Строкой ниже Деций, предтеча энциклопедического зуда лапидарной Реформации и поклонник безобидных филологических спекуляций, отмечал, что два этих события имеют общую заглавную букву. (Можно согласиться при условии, что мы будем полагать круп «детской болезнью», а термин «дефлорация» применять по отношению не только к девушкам, но и к юношам, что в равной степени и озорно, и смело, но попахивает пропагандой педерастии). Вслед за этим случайным наблюдением следовало глубокое обобщение. «Герцог и герцогиня плакали от счастья, когда Карл наконец-то выздоровел и поборол детскую болезнь. Но, право, они радовались не менее, когда доверенные лица сообщили, что отныне Карл принимает участие в исконно мужских забавах наравне с записными итальянскими жеребцами. Такова человеческая природа – радоваться всему без разбору, не различая события истинно важные (такие, как выздоровление после детской болезни) и мнимо важные (такие, как потеря девства)».
Шутки ради и Карл, и кто угодно другой мог бы посравнивать две эти биографические вешки между собой. Смерить их высоты, поспорить, какая значительней отозвалась в душе юного графа Шароле, какая сильней повлияла на формирование той фиктивной субстанции, которую посредственные психологи и все подряд литературоведы называют «характером». Одним словом, пройти след-в-след за Децием. (Незадолго до своей глупой гибели он выдал на-гора небесталанное повествование о детстве Карла Смелого, этакую «Карлопедию»[32] – рукопись была уничтожена вместе со всем остальным во время революционного разорения Дижона в 1793 году. В ней Деций без видимых затруднений датировал конец детства Карла Смелого 1447 годом и, расцветив декабрьские утехи юного графа в последней главе, с легким сердцем завершил повествование афористичным «Вот и все»).
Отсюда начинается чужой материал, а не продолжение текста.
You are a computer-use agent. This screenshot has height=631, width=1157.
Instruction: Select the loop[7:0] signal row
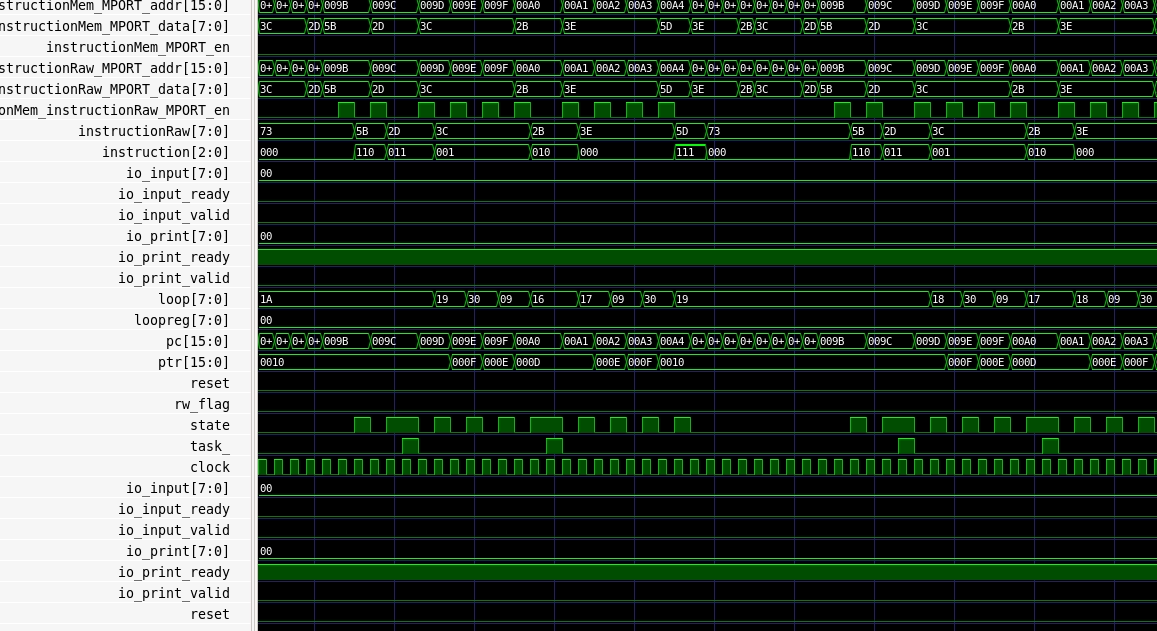pos(193,299)
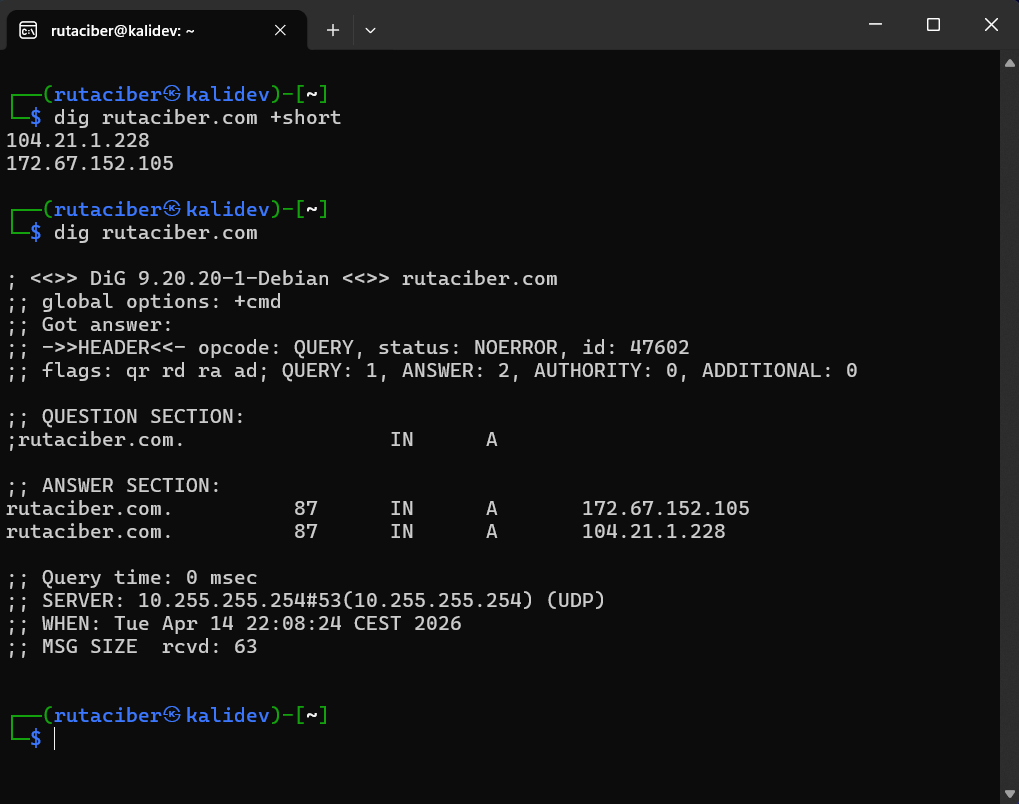Close the rutaciber@kalidev tab

(283, 30)
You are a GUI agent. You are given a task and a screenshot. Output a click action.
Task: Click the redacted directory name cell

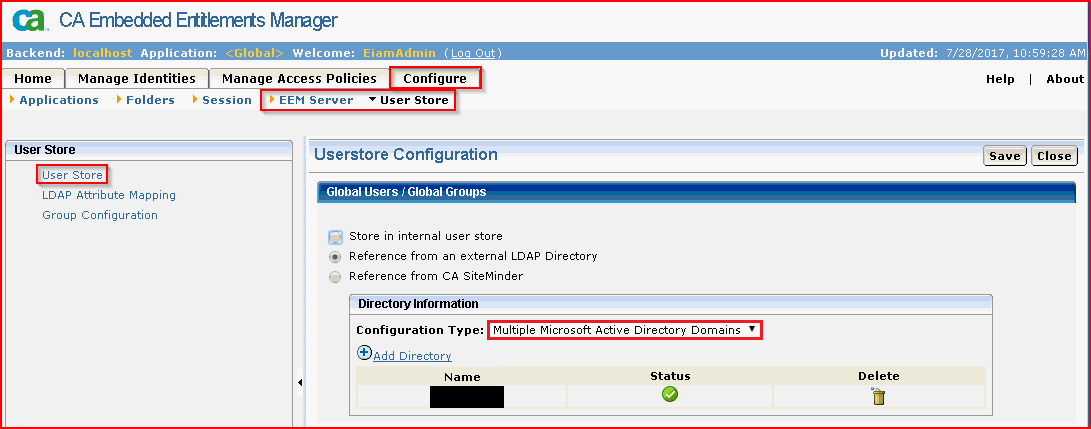point(466,396)
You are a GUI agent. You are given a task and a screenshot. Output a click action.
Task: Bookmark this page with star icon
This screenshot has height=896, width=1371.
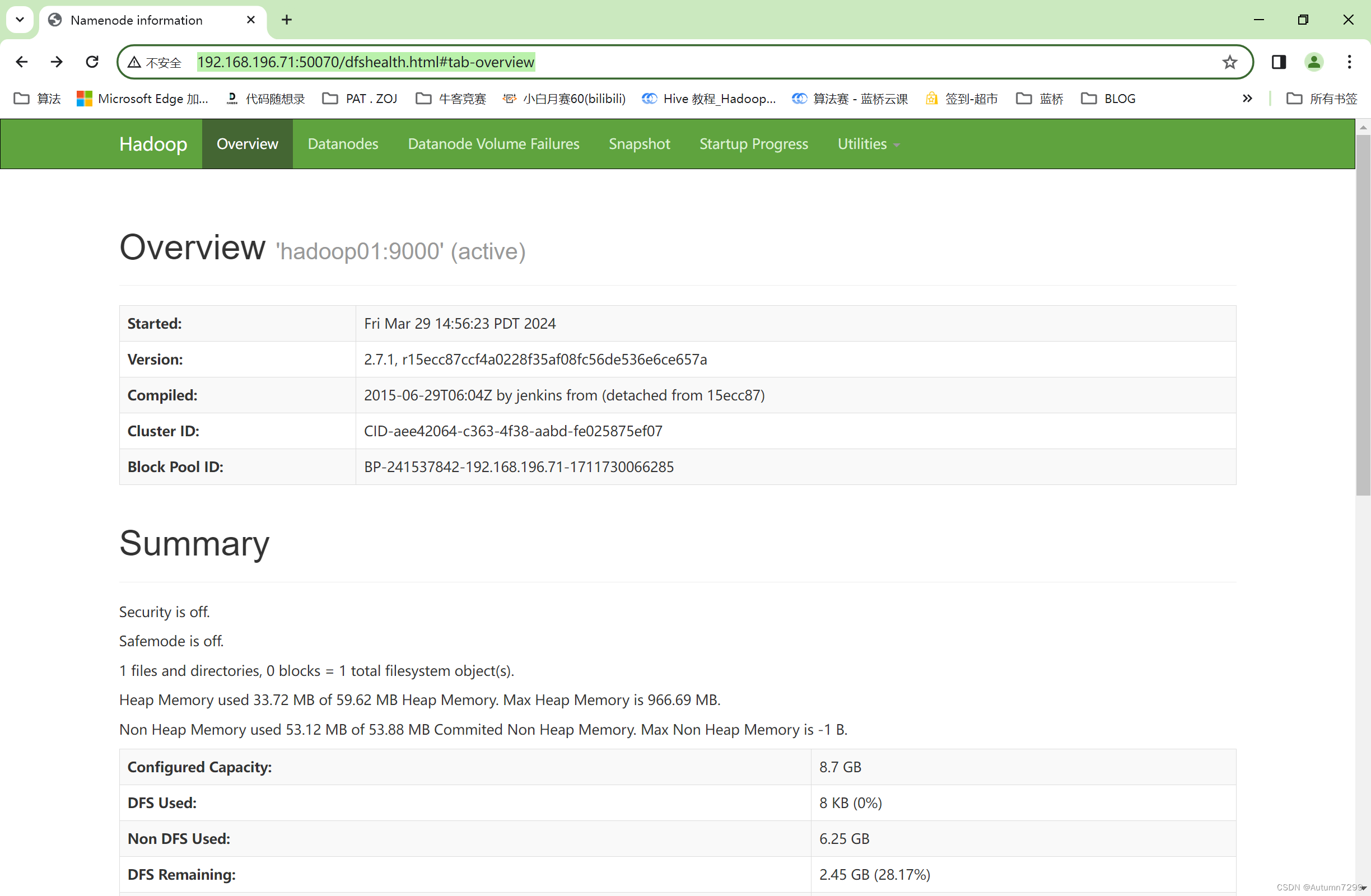coord(1230,62)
Но, helas![33] После смерти Деция никому до детства Карла дела не было, а сам Карл нечасто искушал личную историю линейкой и штангенциркулем, когда возвращался в 1447 год. Обычно, правда, он возвращался туда по делам – чтобы вспомнить лицо, место, обстоятельства. Но «нечасто» и «никогда» – вещи разные. В честь этой тонкой разницы устроены не только страховые компании, но и литература.
В тот момент в бане находились: Франческо, Никколо, Бартоломео. Все как один мужчины, как один – флорентийцы. Франческо – толмач и писарь флорентийского посольства, поэт. Состоявшийся графоман с жемчужной душой теленка.
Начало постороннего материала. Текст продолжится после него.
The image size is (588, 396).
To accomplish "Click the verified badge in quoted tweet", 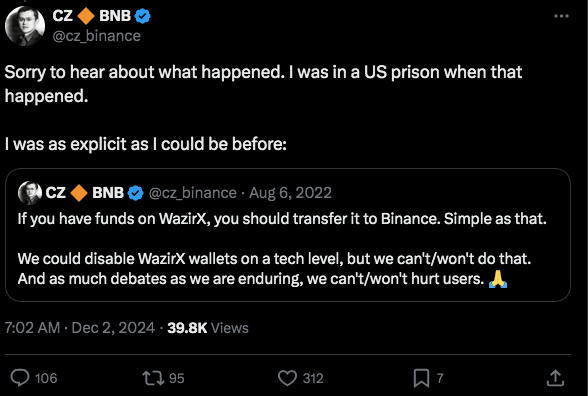I will tap(135, 193).
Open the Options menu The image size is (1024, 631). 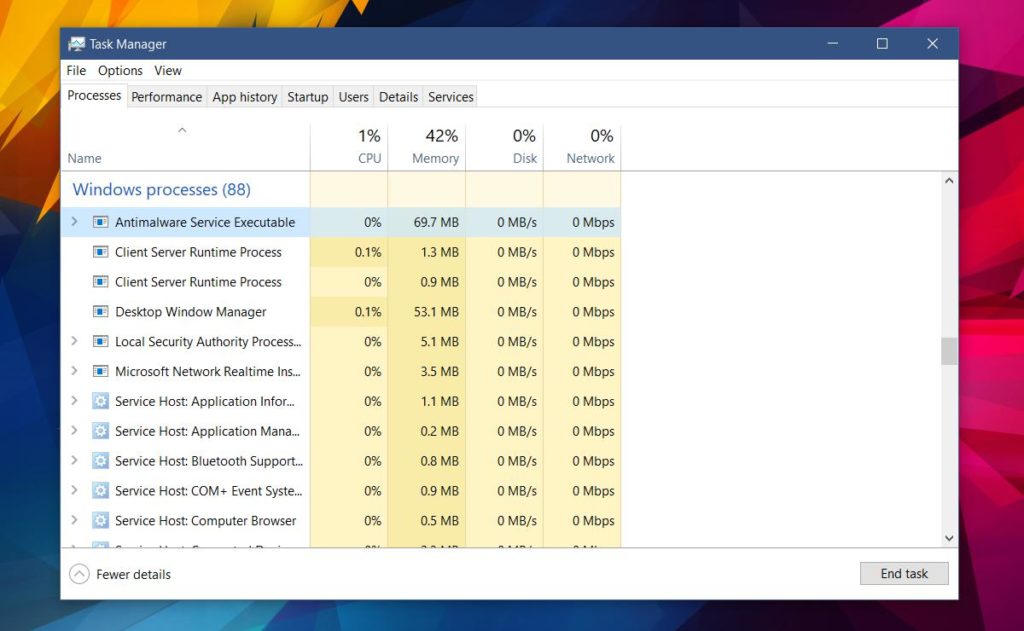click(119, 70)
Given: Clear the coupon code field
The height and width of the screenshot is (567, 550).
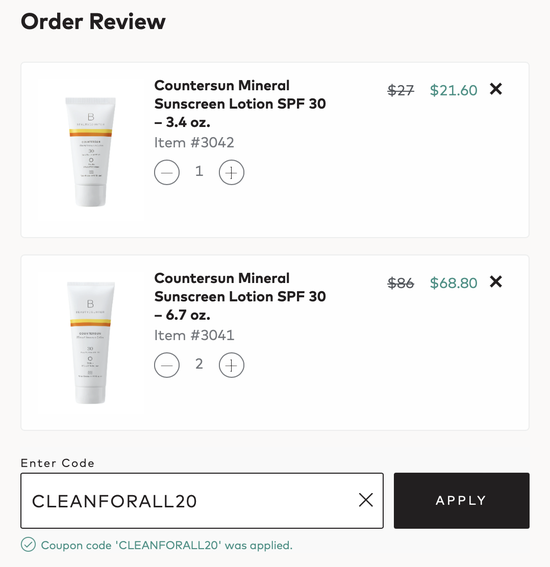Looking at the screenshot, I should (x=366, y=500).
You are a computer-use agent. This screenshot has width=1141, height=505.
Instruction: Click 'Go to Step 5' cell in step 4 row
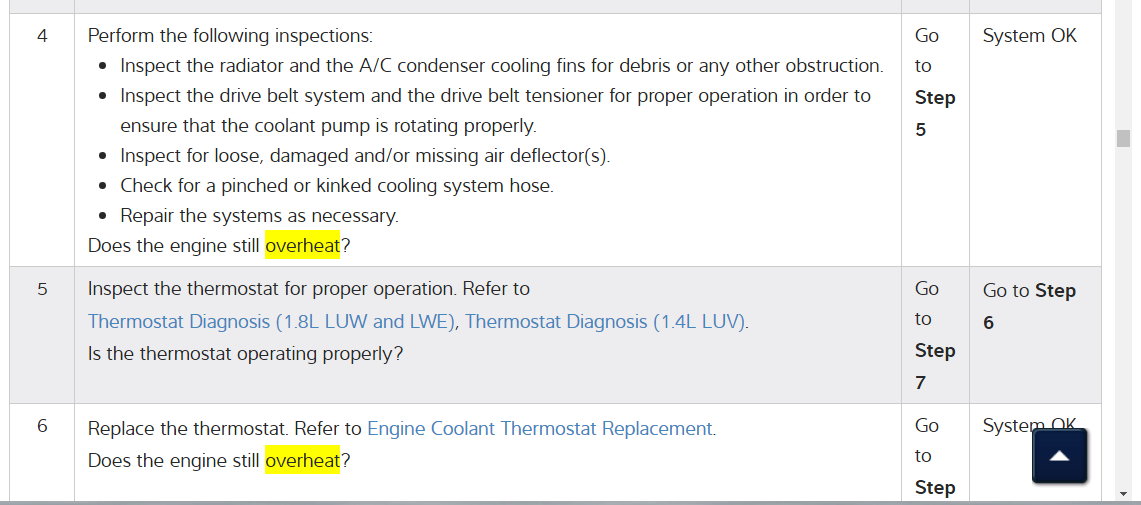pyautogui.click(x=934, y=83)
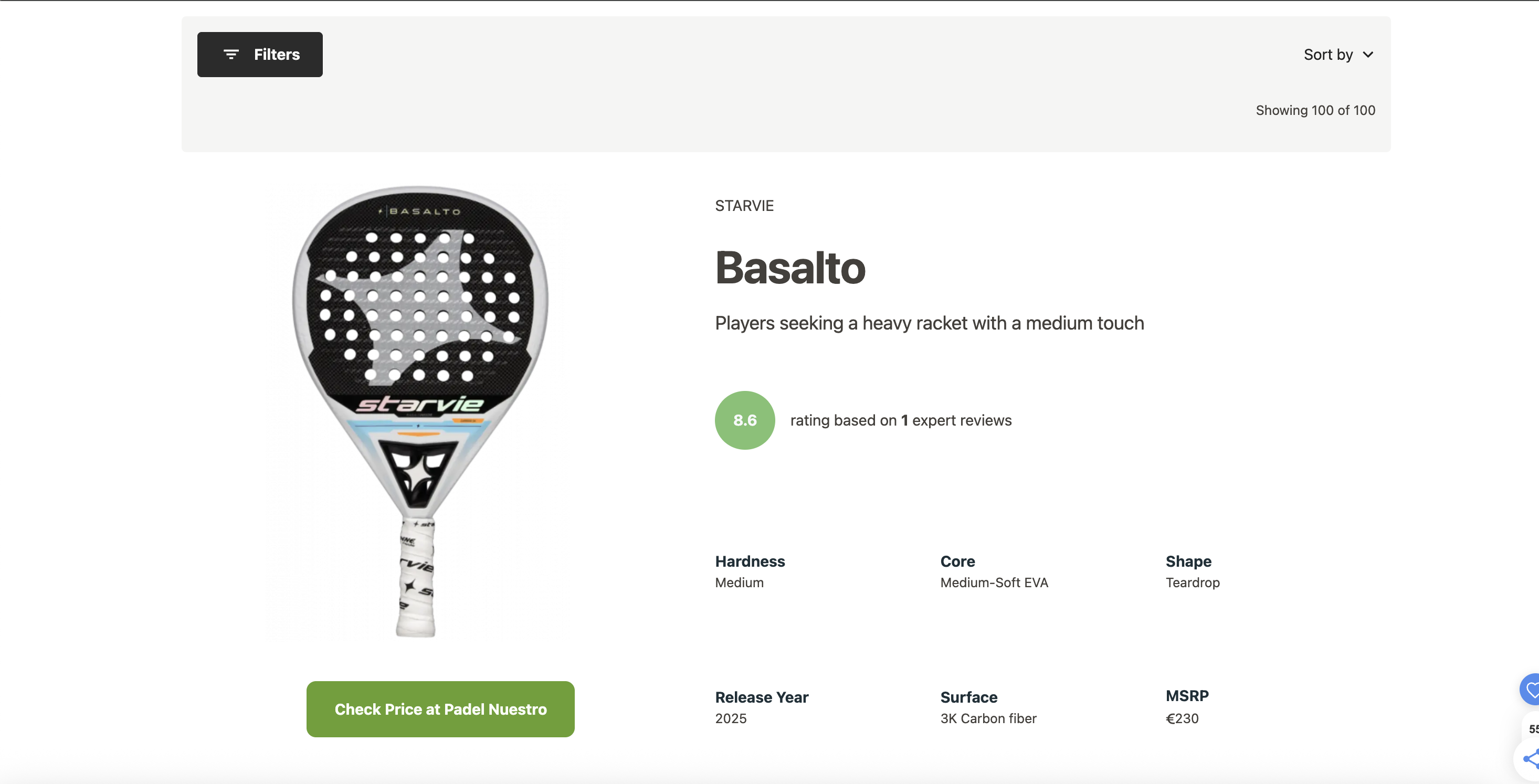Click the filter funnel icon in Filters button
Screen dimensions: 1539x784
[x=232, y=55]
Он и сейчас пишет. Но отчего дрожит перо Франческо, скребет бумагу, брызжет чернилами и дрожит? Да оттого, что на его перодержательной руке висит камнем – утопляемому, а ему – приятной обузой, Лютеция, пародия на лютик, чайная роза во второй стадии расцвета, дева по гороскопу и так, существо продажное, но без достоевщины, трогательное, как чебурашка, и вдобавок говорящее. Не говорящее, правда, по-итальянски, но это пустяки! Во-первых, его нам заменит язык жестов, трам-пам-пам, красотка. Во-вторых, Франческо говорит по-французски. В принципе. Сейчас он нем.
Товарка Лютеции Франсуаза осуждающе глядит в затылок прилежному Франческо, затаившись у него за спиной – невиданное кощунство работать в бане. Лютеция нервничает.
На Франческо кальсоны, Никколо и Бартоломео без них. На лавке подле оконца они гоняют игральные кости, время от времени прикладываясь к рубиновой жидкости, которая плещется в оплетенной до пояса бутыли – такие задают вертикаль каждому второму бургундскому натюрморту. Бартоломео подолгу сосет бутыль и, отвалившись, каждый раз отдувается, сонно щурясь. Никколо прикладывается чаще и пьет тоже из ствола, скупыми гомеопатическими глотками. Все ясно, синьоры любят вино. А теперь скажите, как не заскучать двум честным девушкам, сиротам и розам, банщицам привилегированной спецбани имени первого Великого герцога Запада Филиппа Храброго?!